▸ THE INPUT:
+++

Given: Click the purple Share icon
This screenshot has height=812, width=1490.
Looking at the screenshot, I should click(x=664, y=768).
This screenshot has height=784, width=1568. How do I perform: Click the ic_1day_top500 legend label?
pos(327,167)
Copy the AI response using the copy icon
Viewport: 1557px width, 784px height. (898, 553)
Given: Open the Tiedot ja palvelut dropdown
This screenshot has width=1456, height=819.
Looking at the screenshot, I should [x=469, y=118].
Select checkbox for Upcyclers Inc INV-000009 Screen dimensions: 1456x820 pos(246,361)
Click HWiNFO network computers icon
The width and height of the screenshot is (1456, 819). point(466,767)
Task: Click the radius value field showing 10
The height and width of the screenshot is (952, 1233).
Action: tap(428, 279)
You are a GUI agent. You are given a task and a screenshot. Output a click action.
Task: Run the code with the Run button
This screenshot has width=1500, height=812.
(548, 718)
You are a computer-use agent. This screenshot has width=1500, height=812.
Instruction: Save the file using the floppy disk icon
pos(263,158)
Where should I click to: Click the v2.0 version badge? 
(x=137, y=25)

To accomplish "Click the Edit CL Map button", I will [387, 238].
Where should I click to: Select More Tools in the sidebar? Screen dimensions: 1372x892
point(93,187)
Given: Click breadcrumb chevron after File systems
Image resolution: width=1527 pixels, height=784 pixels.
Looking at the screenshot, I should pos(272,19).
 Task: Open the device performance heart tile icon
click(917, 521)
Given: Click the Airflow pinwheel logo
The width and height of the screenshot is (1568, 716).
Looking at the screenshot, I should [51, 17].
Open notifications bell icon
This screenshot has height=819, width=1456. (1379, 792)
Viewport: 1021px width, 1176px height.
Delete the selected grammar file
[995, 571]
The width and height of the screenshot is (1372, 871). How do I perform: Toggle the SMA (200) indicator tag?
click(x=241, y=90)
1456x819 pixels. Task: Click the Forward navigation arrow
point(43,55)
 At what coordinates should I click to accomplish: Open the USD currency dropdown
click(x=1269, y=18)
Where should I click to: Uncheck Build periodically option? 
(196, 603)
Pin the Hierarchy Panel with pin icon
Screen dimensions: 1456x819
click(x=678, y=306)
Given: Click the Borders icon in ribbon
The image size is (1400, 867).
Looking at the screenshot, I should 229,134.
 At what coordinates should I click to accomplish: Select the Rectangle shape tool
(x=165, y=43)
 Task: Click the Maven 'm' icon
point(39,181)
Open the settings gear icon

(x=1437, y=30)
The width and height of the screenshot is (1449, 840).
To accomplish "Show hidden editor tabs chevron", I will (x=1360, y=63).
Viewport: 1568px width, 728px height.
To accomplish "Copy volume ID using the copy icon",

+++

▸ TASK TO COMPLETE:
Reproduce every record, matching each line exactly.

▸ ANSWER TO THIS PROBLEM:
Given: Click the purple Share icon
This screenshot has height=812, width=1490.
Looking at the screenshot, I should click(x=664, y=768).
This screenshot has height=784, width=1568. How do I perform: Click the ic_1day_top500 legend label?
pos(327,167)
Copy the AI response using the copy icon
Viewport: 1557px width, 784px height. (898, 553)
Given: Open the Tiedot ja palvelut dropdown
This screenshot has width=1456, height=819.
Looking at the screenshot, I should [x=469, y=118].
Select checkbox for Upcyclers Inc INV-000009 Screen dimensions: 1456x820 pos(246,361)
Click HWiNFO network computers icon
The width and height of the screenshot is (1456, 819). point(466,767)
Task: Click the radius value field showing 10
The height and width of the screenshot is (952, 1233).
Action: tap(428, 279)
You are a GUI agent. You are given a task and a screenshot. Output a click action.
Task: Run the code with the Run button
This screenshot has width=1500, height=812.
(548, 718)
You are a computer-use agent. This screenshot has width=1500, height=812.
Instruction: Save the file using the floppy disk icon
pos(263,158)
Where should I click to: Click the v2.0 version badge? 
(x=137, y=25)

To accomplish "Click the Edit CL Map button", I will [387, 238].
Where should I click to: Select More Tools in the sidebar? Screen dimensions: 1372x892
point(93,187)
Given: Click breadcrumb chevron after File systems
Image resolution: width=1527 pixels, height=784 pixels.
Looking at the screenshot, I should pos(272,19).
 Task: Open the device performance heart tile icon
click(917, 521)
Given: Click the Airflow pinwheel logo
The width and height of the screenshot is (1568, 716).
Looking at the screenshot, I should [51, 17].
Open notifications bell icon
This screenshot has height=819, width=1456. (1379, 792)
Viewport: 1021px width, 1176px height.
Delete the selected grammar file
[995, 571]
The width and height of the screenshot is (1372, 871). How do I perform: Toggle the SMA (200) indicator tag?
click(x=241, y=90)
1456x819 pixels. Task: Click the Forward navigation arrow
point(43,55)
 At what coordinates should I click to accomplish: Open the USD currency dropdown
click(x=1269, y=18)
Where should I click to: Uncheck Build periodically option? 
(196, 603)
Pin the Hierarchy Panel with pin icon
Screen dimensions: 1456x819
click(x=678, y=306)
Given: Click the Borders icon in ribbon
The image size is (1400, 867).
Looking at the screenshot, I should 229,134.
 At what coordinates should I click to accomplish: Select the Rectangle shape tool
(x=165, y=43)
 Task: Click the Maven 'm' icon
point(39,181)
Open the settings gear icon

(x=1437, y=30)
The width and height of the screenshot is (1449, 840).
To accomplish "Show hidden editor tabs chevron", I will (x=1360, y=63).
Viewport: 1568px width, 728px height.
To accomplish "Copy volume ID using the copy icon",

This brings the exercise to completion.